Warning: this treatment may not work
A lot of consumers lose a lot of money – and a lot of hair – dealing with charlatans offering balding treatments that don't work. If you feel you've been misled or ripped off, complain to your state fair trading department and file a claim with the small claims tribunal in your state.
Unfortunately these companies keep getting away with it because people feel embarrassed about being scammed, reluctant to draw attention to their thinning hair and/or unwilling to invest the time in taking action.
What about Advanced Hair Studio?
Advanced Hair Studio has been the subject of action by British advertising regulators for several ads featuring Shane Warne. In 2009, the regulator determined that the ads could be construed to imply laser therapy stopped or reversed hair loss, for which there was no hard evidence at the time, and were therefore misleading. In 2007 it ruled that ads about the Advanced Hair & Scalp Fitness Program, which involved herbal tablets, thickening shampoos and a handheld laser device, must not imply it prevents or reverses hair loss, again due to a lack of evidence presented at the time. AHS claims since then there has been (peer-reviewed) evidence published demonstrating that its laser comb promotes hair growth*, and also that the Hair & Scalp Fitness Program includes minoxidil.

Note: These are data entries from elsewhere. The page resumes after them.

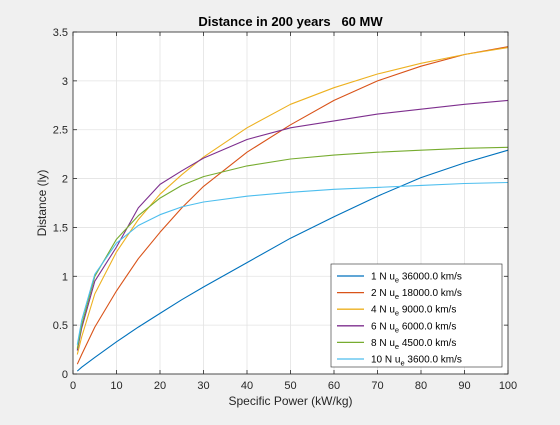 The image size is (560, 425). I want to click on legend-entry: 6 N ue 6000.0 km/s, so click(414, 328).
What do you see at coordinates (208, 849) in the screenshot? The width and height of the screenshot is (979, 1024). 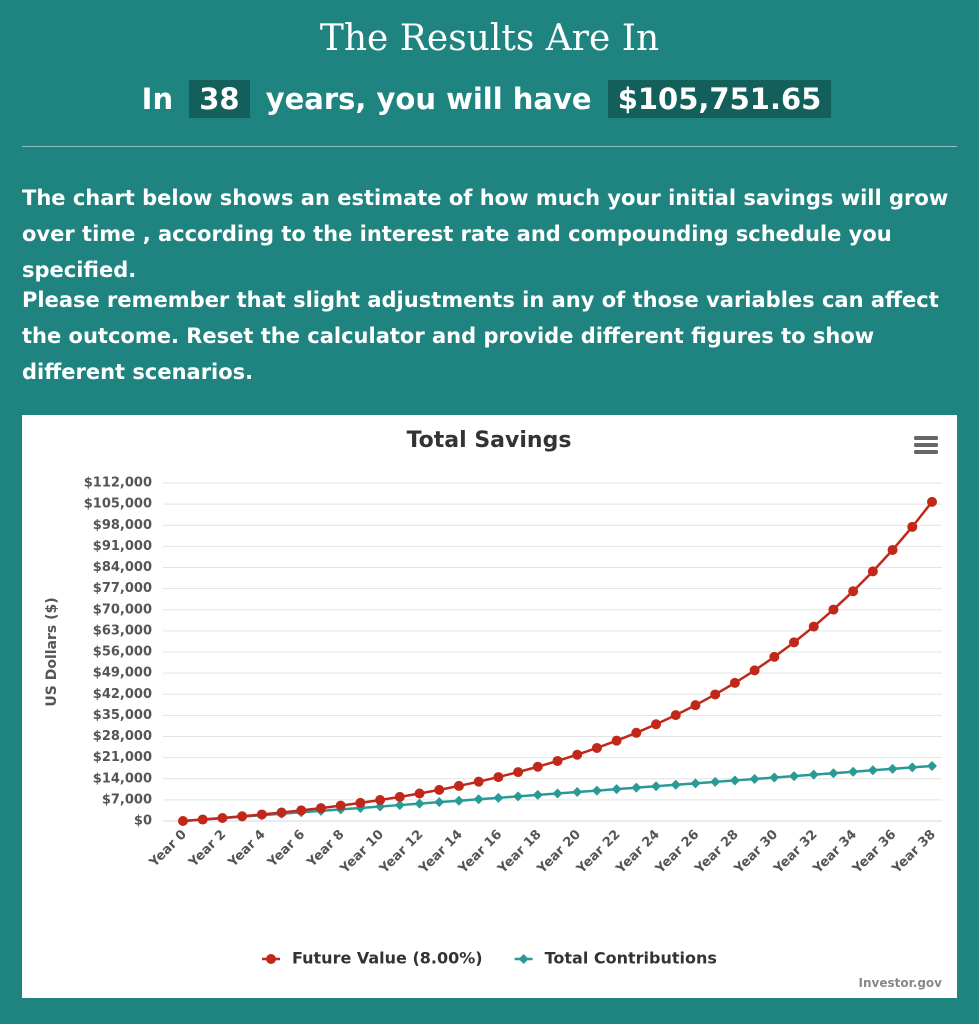 I see `x-tick-label: Year 2` at bounding box center [208, 849].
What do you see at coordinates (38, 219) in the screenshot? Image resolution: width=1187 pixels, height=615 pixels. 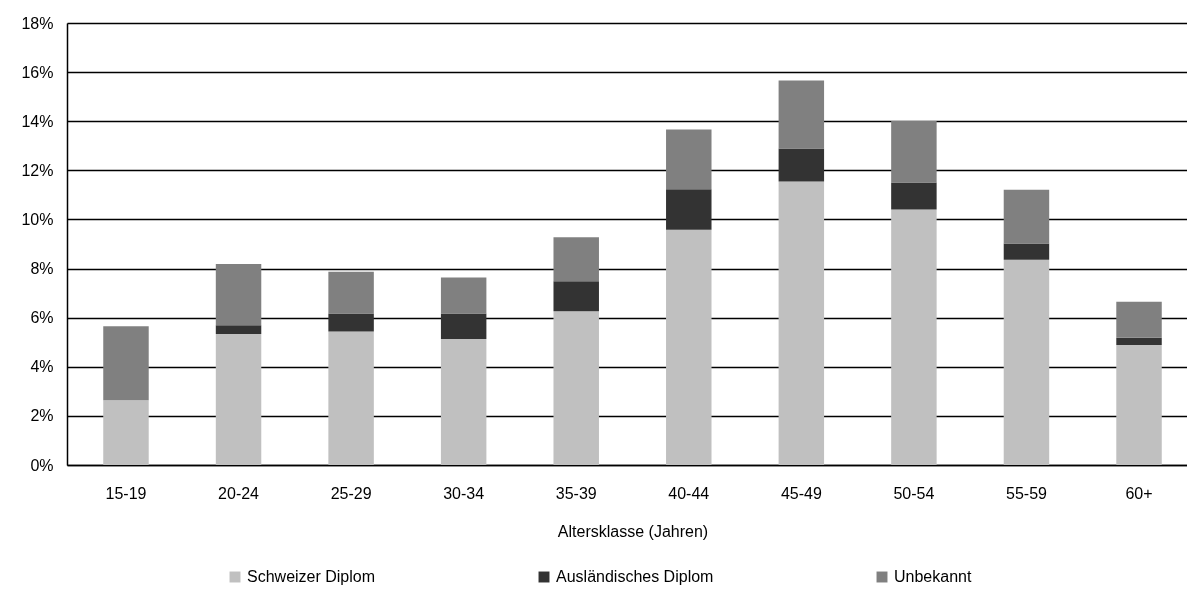 I see `y-tick-label: 10%` at bounding box center [38, 219].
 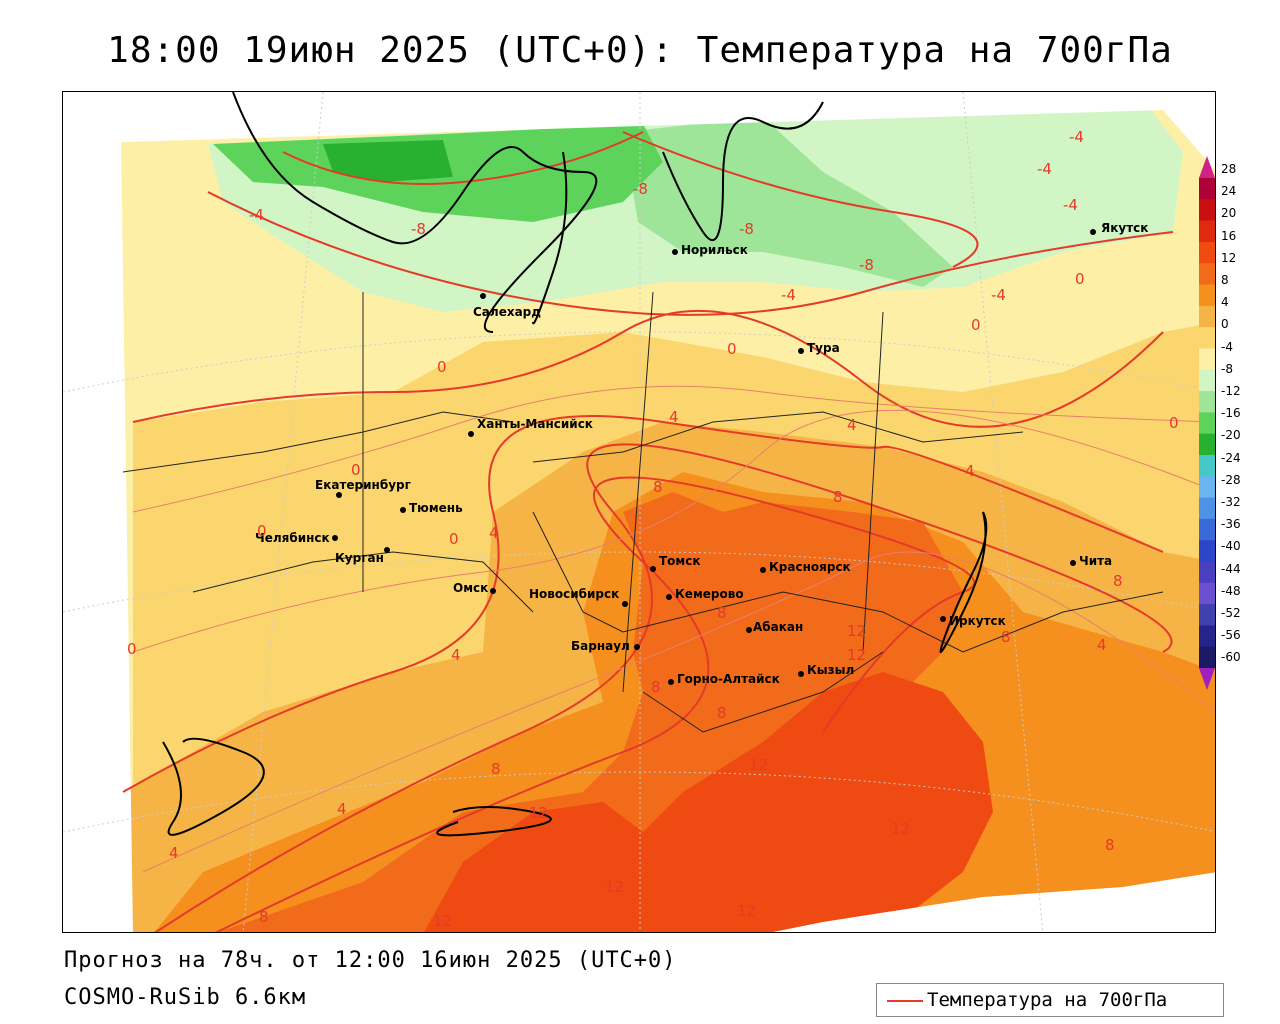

In Australia, there have also been complaints about Advanced Hair Studio over the years.
Based on these complaints and others, Consumer Affairs Victoria has advised consumers to remain sceptical about any promises made over hair loss treatments – if it sounds too good to be true, it probably is.
It also advised:
- Do your research.
- Use a qualified medical practitioner.
- Get a second opinion.
- Make sure any promises made about the effectiveness of the hair loss treatment and money-back guarantees are put in writing.
- Read any contracts carefully and get advice, don’t sign anything until you’re certain you know what you’ve agreed to and how much you’ll pay overall.
*AHS provides on its website a document
from a photomedicine academic claiming there’s no reason to doubt that laser therapy would regrow hair in suitable subjects.